There are many reasons that investors are putting their money into rental property. From ongoing income to tax benefits, we will look at them all, as well as one of the best ways your rental property can deduct your tax burden by getting a tax segregation study done on your rental property.
Ongoing Income From Rental Property
The number one reason investors choose to put their money into a rental property is that they are looking for significant annual yields. It has never been a better time to own rental property. “Renting statistics indicate that younger households rent longer and at greater rates as homeownership becomes a less attainable goal; the average asking rent among apartment listings nationwide is $2,016 monthly…. 42.9 million or 34.5% of U.S. households rent their homes.”1
Real Estate Tax Benefits For Rental Property
The Internal Revenue Code is friendly to investment property owners. This gives investors more reason to buy rental property. These tax benefits include tax-deductible expenses such as:
- Property management and leasing fees
- Maintenance and repairs
- Property taxes and mortgage interest
- Owner deductions such as travel expenses and continuing education
- Capital gains tax deferral
- Avoiding FICA tax
- Depreciation to reduce taxable net income
- Home office deduction
Good Record Keeping Is Essential
While owning rental property can be very beneficial, in terms of tax benefits, it is crucial that you keep good records to back up your claims. Good records help investors to:
- Monitor the financial performance of your rental property
- Prepare financial statements
- Identify the sources of income and expenses
- Track deductible expenses
- Prepare your tax returns
Then, if your tax return is selected for an audit, you will be able to provide evidence such as receipts, canceled bills, proof of payment, and other documentary support for expenses. If you are unable to provide evidence to support your tax deductions, you could be subject to additional taxes, penalties, and interest.
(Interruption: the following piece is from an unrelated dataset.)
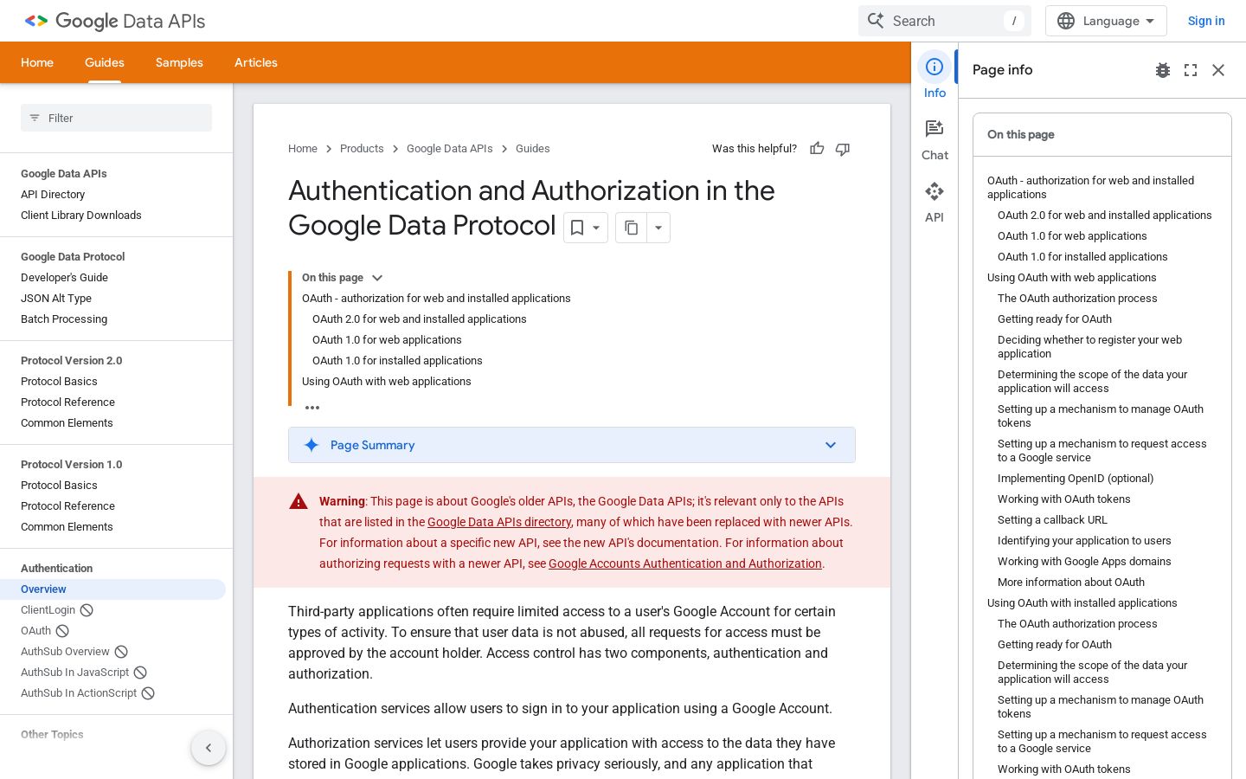The width and height of the screenshot is (1246, 779).
Task: Toggle the On this page chevron
Action: pyautogui.click(x=377, y=278)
Consider A Cost Segregation Study For Your Rental Property
Cost Segregation is an IRS approved tax strategy that allows real estate owners to accelerate depreciation deductions to increase cash flow, and reduce the federal and state income taxes they pay on their rental income.
This begins with a cost segregation study. A cost segregation study breaks down and reclassifies certain interior and exterior components of a building, which would typically be depreciated over 39 or 27.5 years for commercial and residential properties, respectivly, to personal property or land improvements. These can be depreciated over 5, 7, or 15 years.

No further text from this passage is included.